* **Data provided**:
★ ★ ★ ★ ★

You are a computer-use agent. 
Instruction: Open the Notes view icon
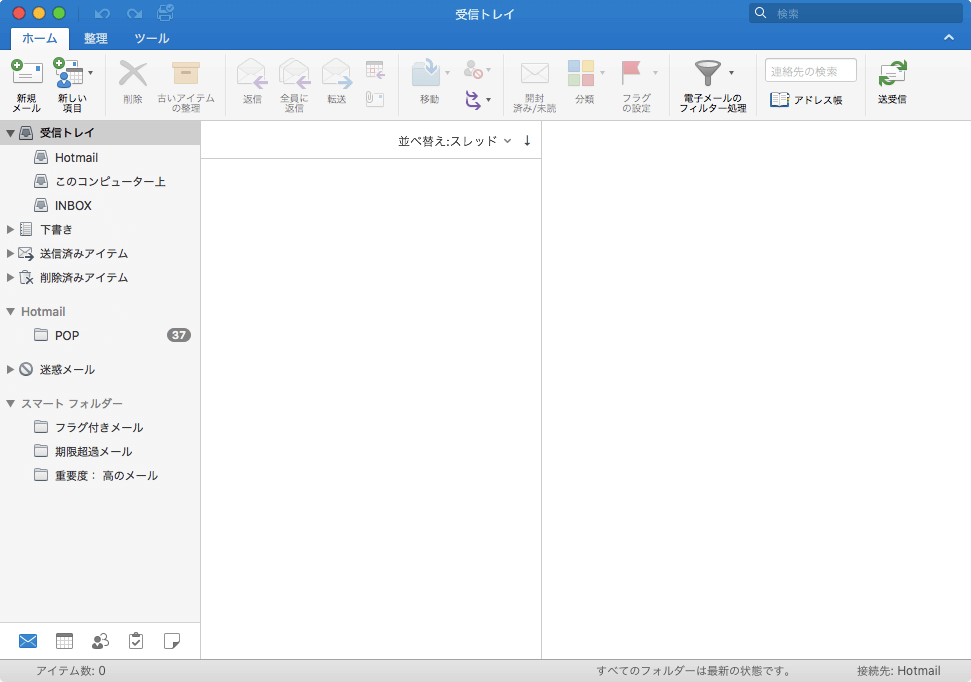pos(172,641)
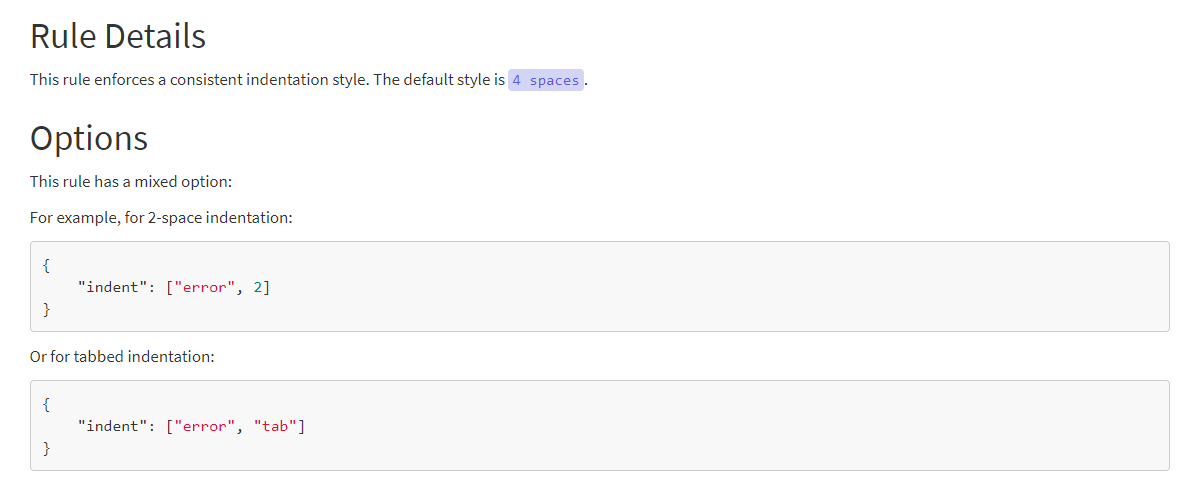Click the "Or for tabbed indentation:" line
Image resolution: width=1189 pixels, height=480 pixels.
coord(122,356)
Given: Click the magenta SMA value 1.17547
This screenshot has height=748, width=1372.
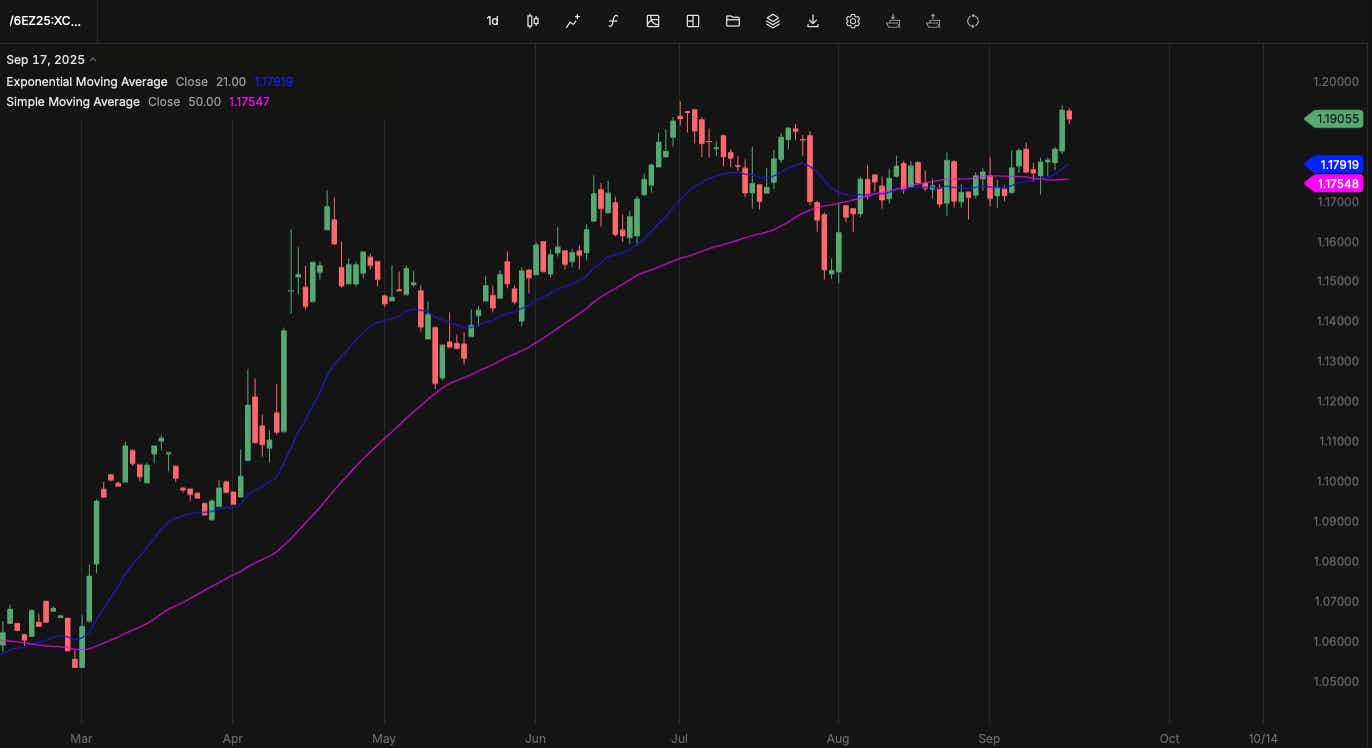Looking at the screenshot, I should click(x=248, y=101).
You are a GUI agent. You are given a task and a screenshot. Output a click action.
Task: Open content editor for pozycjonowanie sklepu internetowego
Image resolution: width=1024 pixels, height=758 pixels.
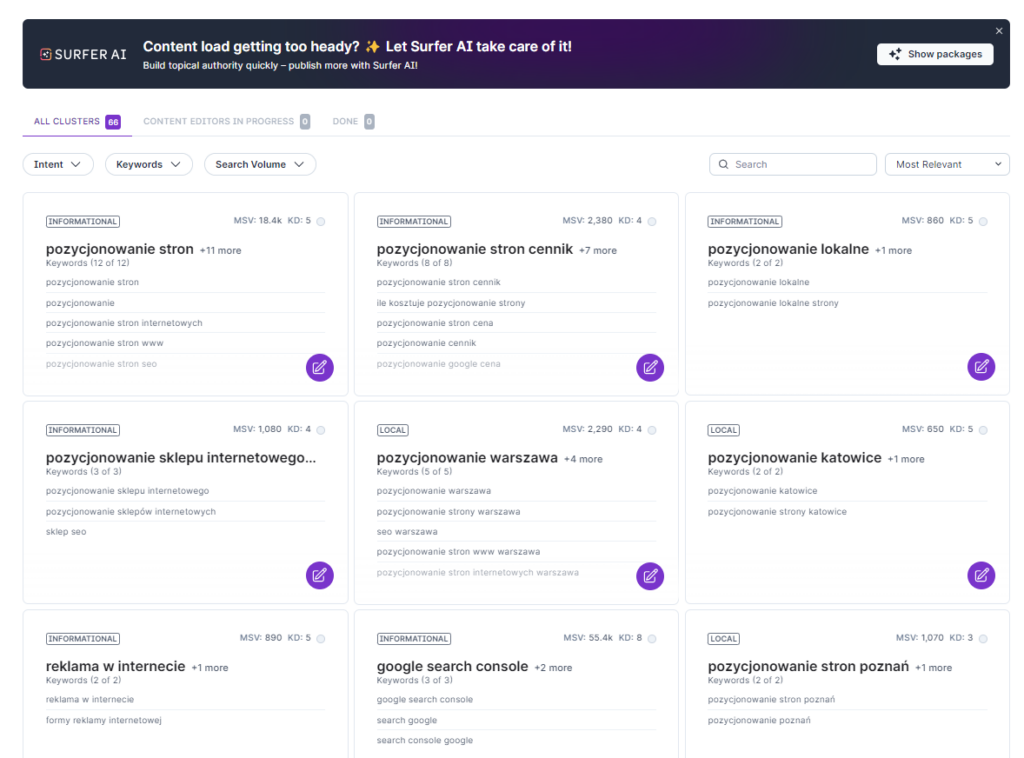coord(319,575)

★ ★ ★ ★ ★

* **Aim of the task**:
Return all of the entries above word for word, but leave out the pictures.

* **Exercise response**:
You are a computer-use agent. 
Instruction: Open the Notes view icon
pos(172,641)
Click the "Or for tabbed indentation:" line
Image resolution: width=1189 pixels, height=480 pixels.
coord(122,356)
Given: Click the magenta SMA value 1.17547
This screenshot has height=748, width=1372.
Looking at the screenshot, I should click(x=248, y=101).
You are a GUI agent. You are given a task and a screenshot. Output a click action.
Task: Open content editor for pozycjonowanie sklepu internetowego
Image resolution: width=1024 pixels, height=758 pixels.
coord(319,575)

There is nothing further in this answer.